Table of contents
This article is provided courtesy of Sean Keegan, SensusAccess Solutions. This is the original Conversion Best Practices PDF.
The quality of a conversion is dependent upon the quality of the original document. Additionally, the resulting output format may include enhancements for navigation if the original file contains the appropriate semantic markup. For instance, a Microsoft Word document containing the heading style markup for chapters (such as, Heading 1, Heading 2 and so on) will convert into a more usable DAISY or EPUB format with the relevant chapter navigation elements. The following best practices identify simple methods to prepare the file before converting in order to achieve a high-quality output.
PDF and image-based files
- PDF and image-based files will be processed using optical character recognition (OCR) to create a text-based version of the document.
- If scanning the document, ensure the scanned image is free from smudges, dark marks, highlighted text or artifacts in the image. These will affect the accuracy of the OCR process.
- Minimize the any effects from skewing. If the image is presented at an off-angle, the accuracy of the OCR process will be lower resulting in a lower quality text version.
- If you are starting with an image-based format and wish to convert to a text format, you may achieve better results by initially converting to Tagged PDF and then copying and pasting the text into a Microsoft Word document.

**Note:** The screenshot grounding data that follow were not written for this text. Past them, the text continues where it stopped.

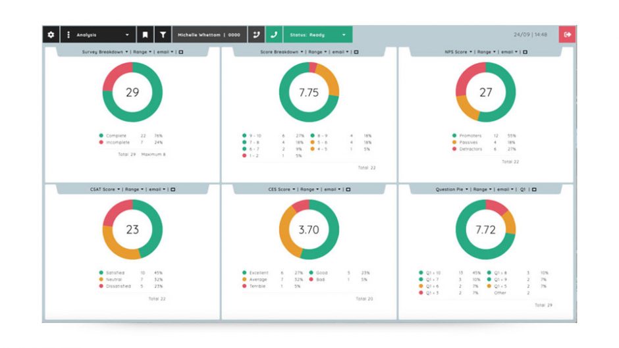Image resolution: width=619 pixels, height=348 pixels.
Task: Click the square icon in Survey Breakdown header
Action: point(181,51)
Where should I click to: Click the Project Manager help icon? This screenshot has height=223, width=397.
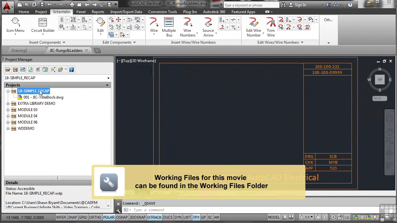[x=71, y=70]
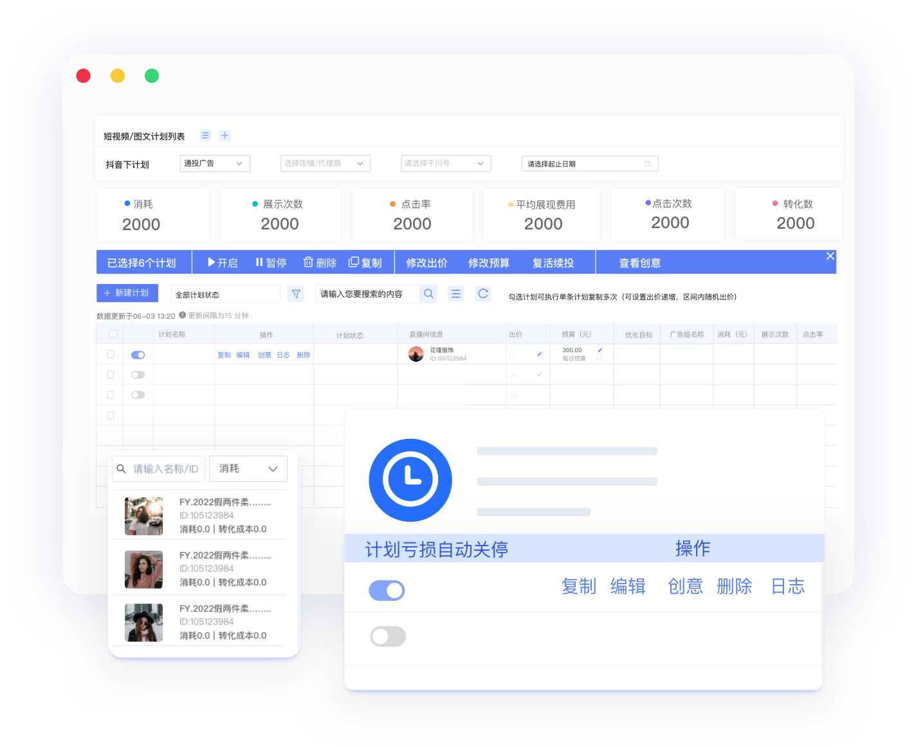Tick the header select-all checkbox
The height and width of the screenshot is (748, 916).
click(x=113, y=334)
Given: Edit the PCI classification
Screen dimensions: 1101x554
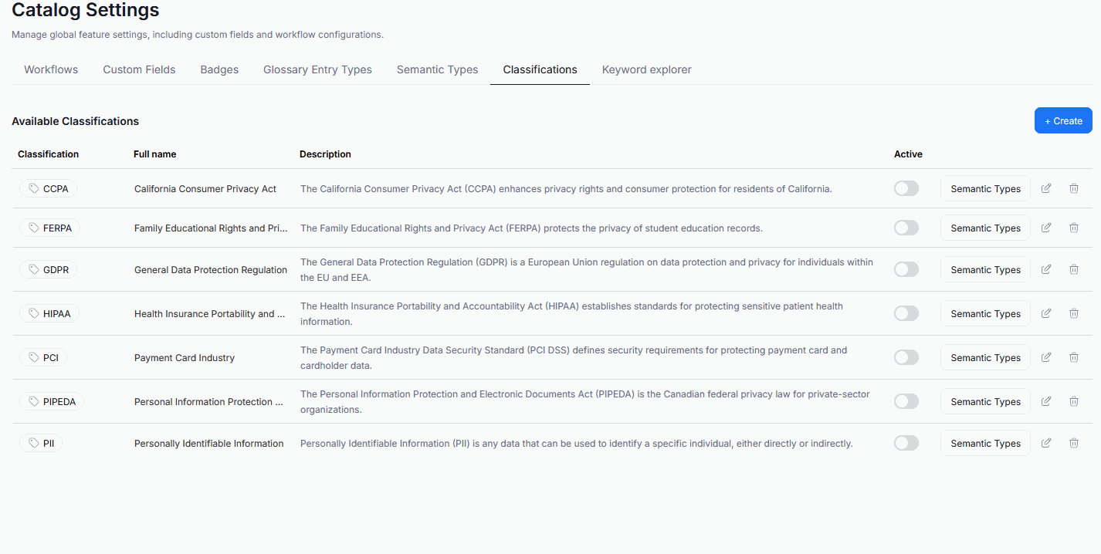Looking at the screenshot, I should pos(1046,357).
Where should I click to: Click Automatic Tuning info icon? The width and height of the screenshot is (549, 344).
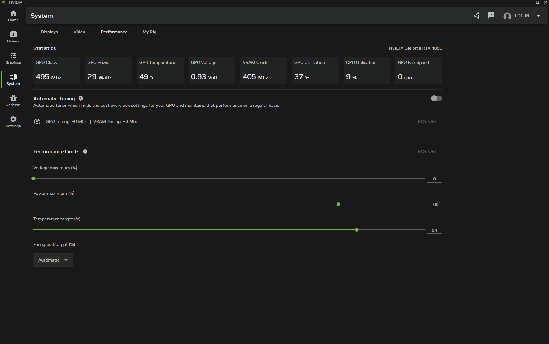pos(81,98)
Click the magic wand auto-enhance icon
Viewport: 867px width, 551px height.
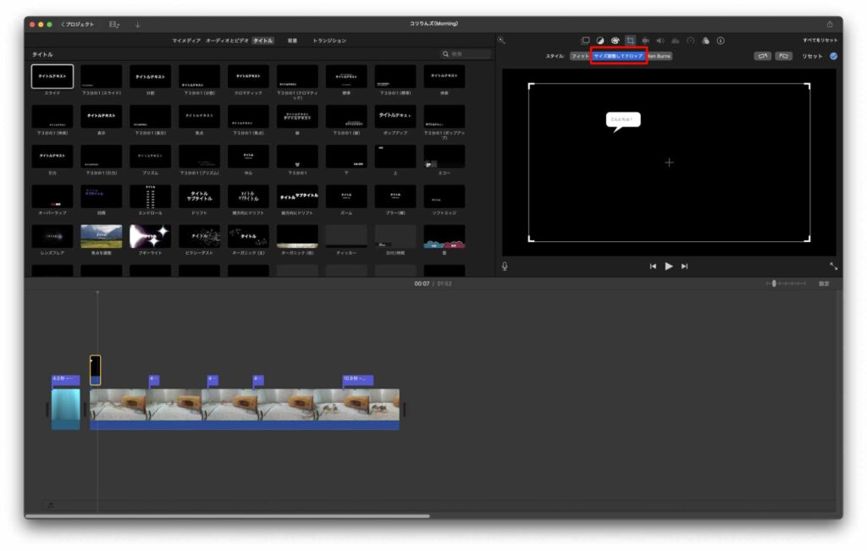[x=502, y=40]
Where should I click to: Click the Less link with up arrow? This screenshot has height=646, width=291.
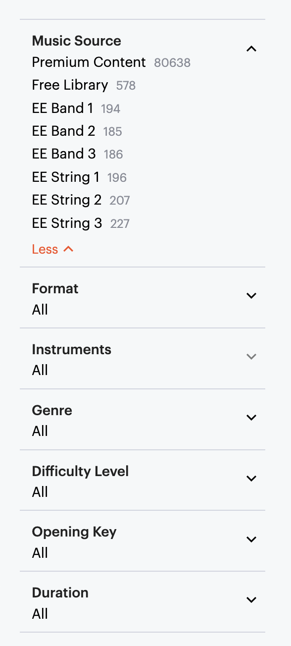click(52, 249)
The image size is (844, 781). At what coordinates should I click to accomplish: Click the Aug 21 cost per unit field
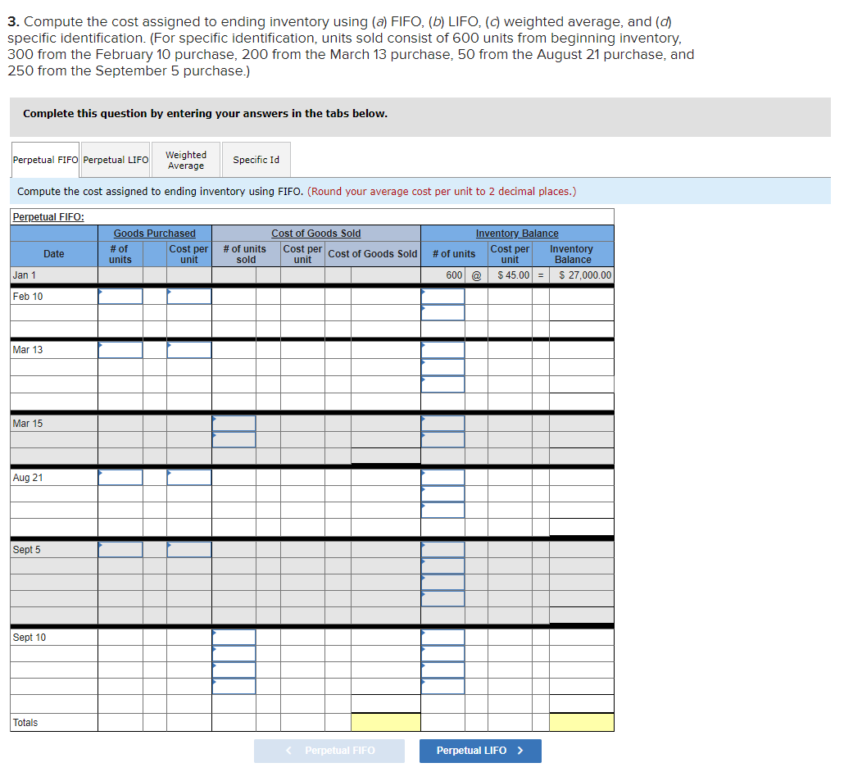189,477
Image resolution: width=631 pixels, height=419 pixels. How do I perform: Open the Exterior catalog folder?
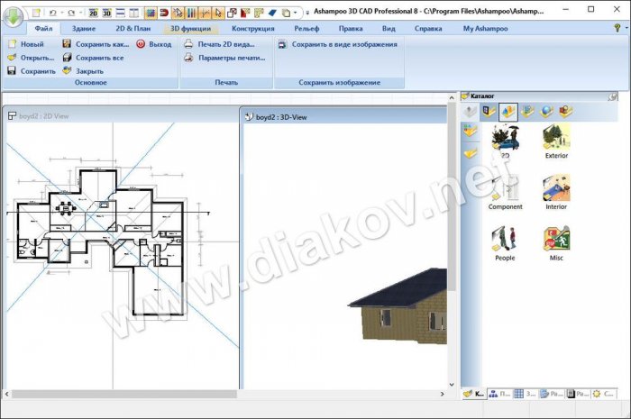(556, 142)
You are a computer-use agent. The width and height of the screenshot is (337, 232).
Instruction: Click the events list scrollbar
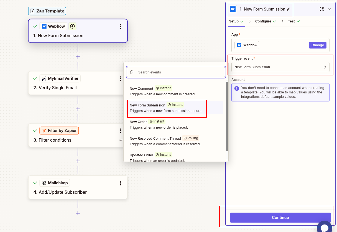pos(226,111)
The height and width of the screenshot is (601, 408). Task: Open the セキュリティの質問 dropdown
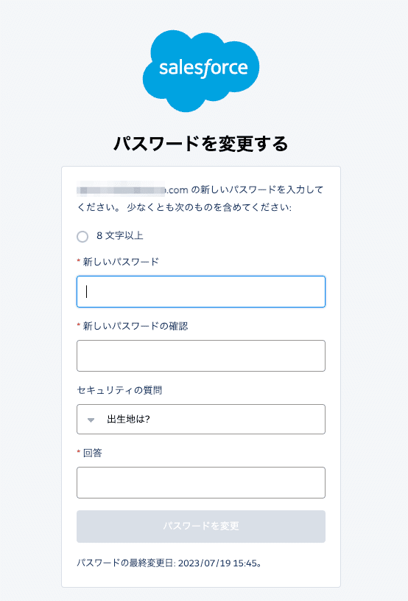coord(201,420)
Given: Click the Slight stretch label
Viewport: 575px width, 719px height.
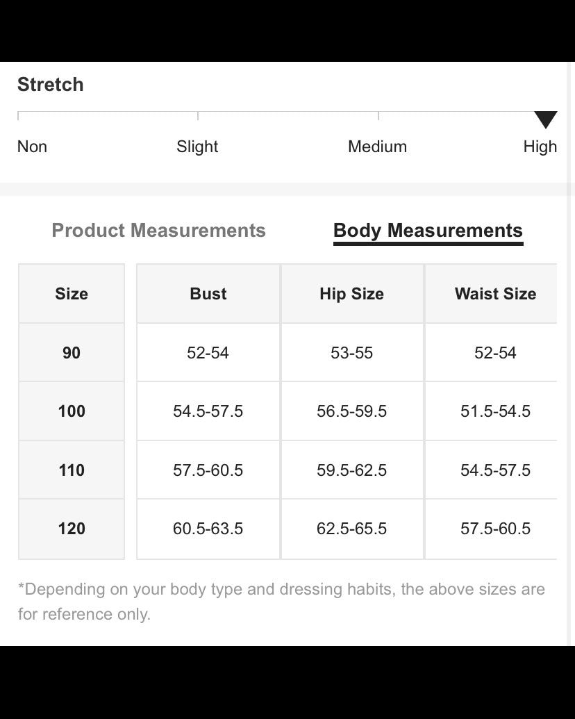Looking at the screenshot, I should 197,147.
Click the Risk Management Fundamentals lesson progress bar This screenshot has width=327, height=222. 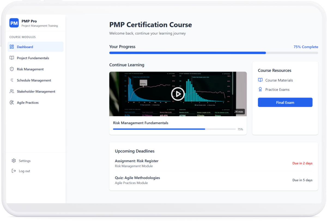174,129
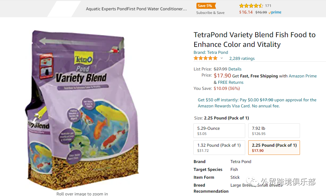The height and width of the screenshot is (196, 326).
Task: Click Details next to the list price
Action: [x=235, y=69]
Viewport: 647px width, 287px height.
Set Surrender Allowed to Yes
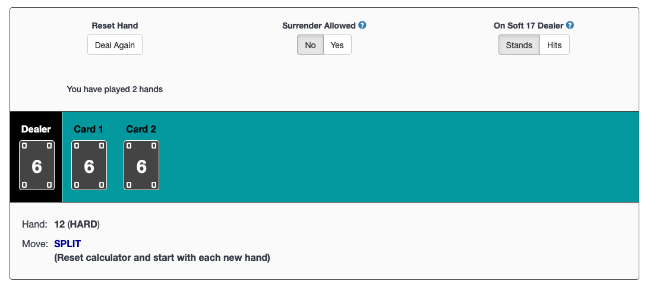pyautogui.click(x=337, y=45)
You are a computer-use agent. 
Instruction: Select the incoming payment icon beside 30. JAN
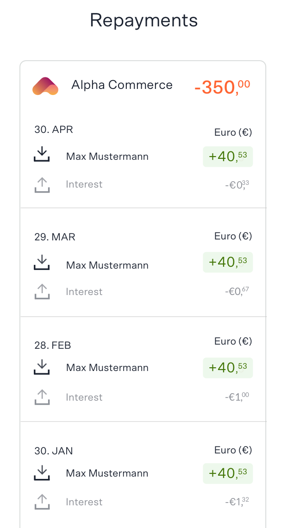pyautogui.click(x=42, y=471)
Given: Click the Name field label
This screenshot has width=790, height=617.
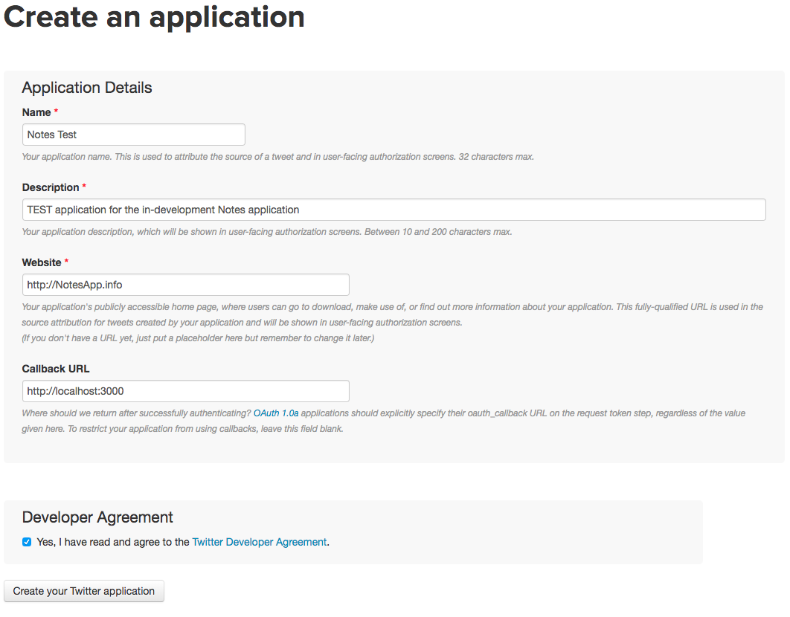Looking at the screenshot, I should pos(36,112).
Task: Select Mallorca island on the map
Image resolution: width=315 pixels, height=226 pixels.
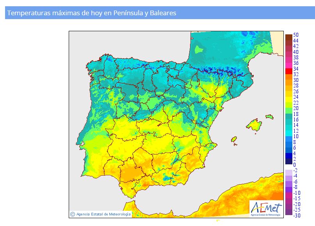Action: [x=254, y=125]
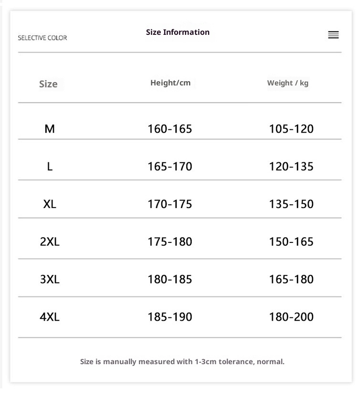Click the Weight / kg column header
Viewport: 358px width, 399px height.
[x=288, y=83]
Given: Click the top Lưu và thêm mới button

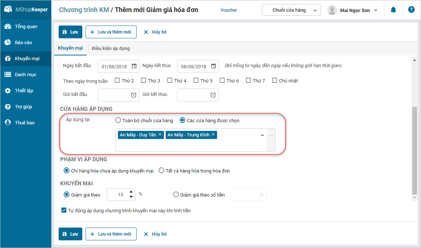Looking at the screenshot, I should pyautogui.click(x=111, y=32).
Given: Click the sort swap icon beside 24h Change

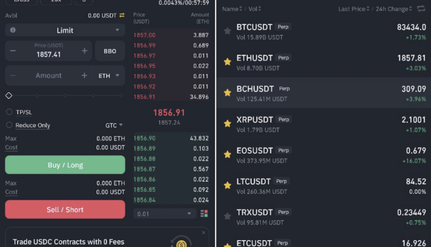Looking at the screenshot, I should [x=421, y=9].
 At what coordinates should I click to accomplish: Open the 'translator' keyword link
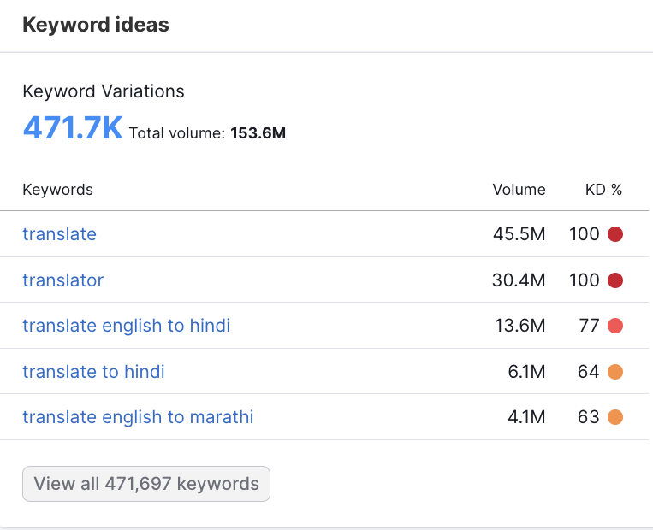62,280
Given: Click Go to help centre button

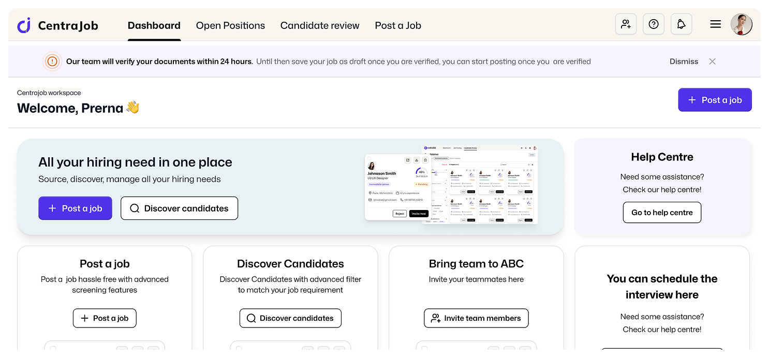Looking at the screenshot, I should 662,213.
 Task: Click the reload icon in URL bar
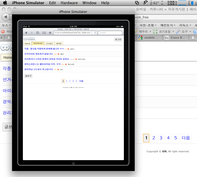[95, 33]

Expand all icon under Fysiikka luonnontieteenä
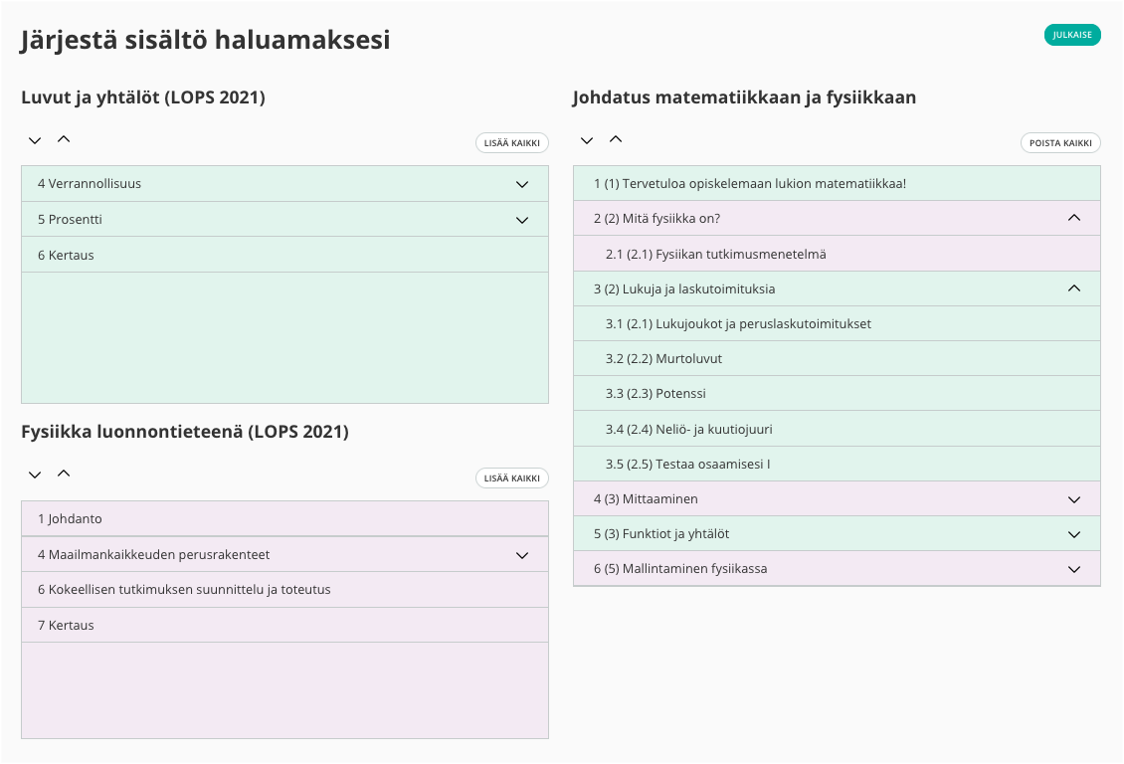click(x=35, y=475)
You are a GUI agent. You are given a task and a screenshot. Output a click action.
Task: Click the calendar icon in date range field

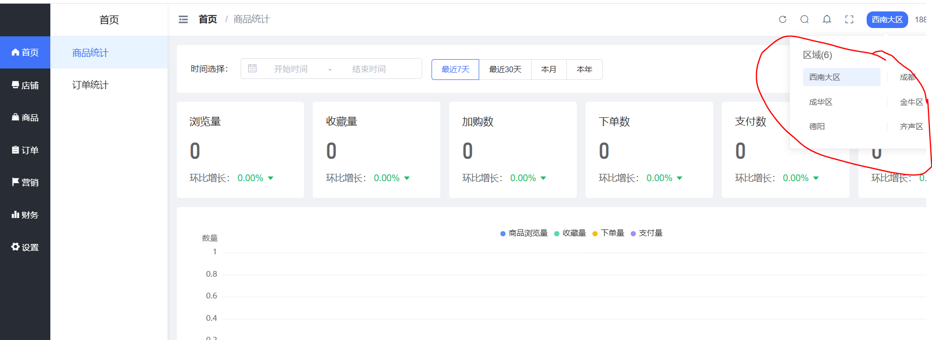[253, 69]
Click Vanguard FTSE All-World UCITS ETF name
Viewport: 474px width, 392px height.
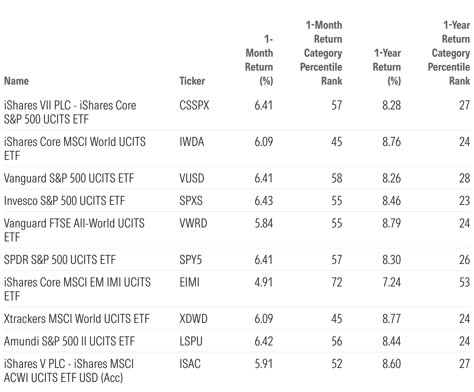pyautogui.click(x=74, y=230)
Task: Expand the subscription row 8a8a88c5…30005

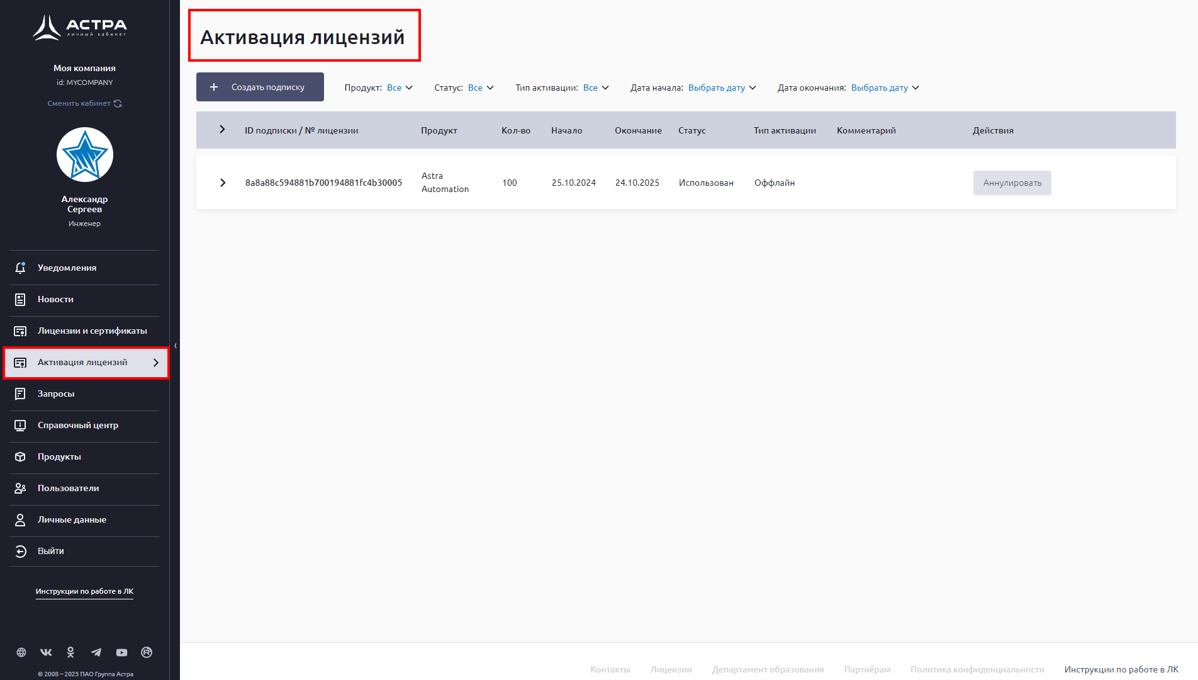Action: point(223,183)
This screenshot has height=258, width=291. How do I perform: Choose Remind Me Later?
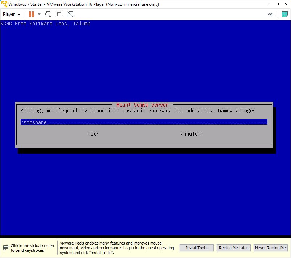233,248
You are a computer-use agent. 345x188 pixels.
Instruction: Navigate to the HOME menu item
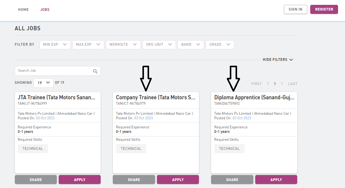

While you can convert directly from an image file to a text file with SensusAccess, you may find better results for some image documents if converting to a Tagged PDF and then to a text file (see Converting to Microsoft Word and text files section below).
Converting to Microsoft Word and text files
SensusAccess will convert image-based documents into Microsoft Word, RTF and text files. You may also find it useful with some image-based documents to convert initially to Tagged PDF and then copy and paste the text from the Tagged PDF into Microsoft Word. This may result in a better reading experience and may remove non-essential content.
With the Microsoft Word version of the document, you can more accurately clean the content for conversion into MP3 audio or for use with assistive technologies. Most conversions will take just a few seconds within Microsoft Word and involve the use of the Find and Replace tools. For more information on using the Find and Replace tools, see Using the Find and Replace in Microsoft Word for removing special characters in a document.
NOTE: In the Find and Replace examples below, replace the <space> value with one spacebar and do not include the quotes.
Image-file to tagged PDF to Microsoft Word document
- Submit the image-based document to SensusAccess and select Tagged PDF as the output option.
- Open the Tagged PDF and select all the text. Copy and paste this into a Microsoft Word document (Open Office may also be used).
- Using Find and Replace:
- Search for .<space>^p and replace with .^p^p.
- Search for <space>^p and replace with <space>.
- Search for <space>•<space> and replace with ^p•<space>.
- Search for -<space> and replace with no value.
- Save the document in your preferred text format.
Image-file to Microsoft Word document
To clean up a Microsoft Word file for use with assistive technology or for creating MP3 files, perform a search and replace to remove optional hyphens and section breaks. Identify the special character you wish to find in the Find: box and leave the Replace with: box empty. See Using the Find and Replace in Microsoft Word for additional information on removing special characters in a document.
- Submit the image-based document to SensusAccess and select Microsoft Word as the output option.
- Open the converted Microsoft Word document. Open Office may also be used.
- Using Find and Replace:
- Search for Optional Hyphen under Special Formatting and replace with no value.
- Search for Section Breaks under Special Formatting and replace with ^p^p.
- Search for Manual Page Breaks and replace with ^p^p.
- Save the document in your preferred text format.
Authoring Microsoft Word, RTF, text files
- Use Microsoft Word styles to specify document headings. For example, the style Heading 1 could be used to identify the title of the document and the style Heading 2 could be used to identify chapter information. It is best to use only one Heading 1 to facilitate accurate conversions into other document formats (such as, DAISY, EPUB, Braille and so on).
- Provide short descriptions for content-related images in your Microsoft Word document.
- Avoid using text boxes in your document. If you want to customize the layout, use a Column Tool or a Section Break.
- If converting to DAISY, page numbers will be identified based on the Microsoft Word pagination. To obtain custom pagination, use the PageNumber style from the Save As DAISY plug-in for Microsoft Office for your custom page numbers.
Authoring HTML files
- Use HTML heading markup (e.g., <h1>, <h2>, etc.) to designate headings in the document. For example, the style Heading 1 could be used to identify the title of the document and the style Heading 2 could be used to identify chapter information.
- Provide short descriptions for content-related images in the HTML document.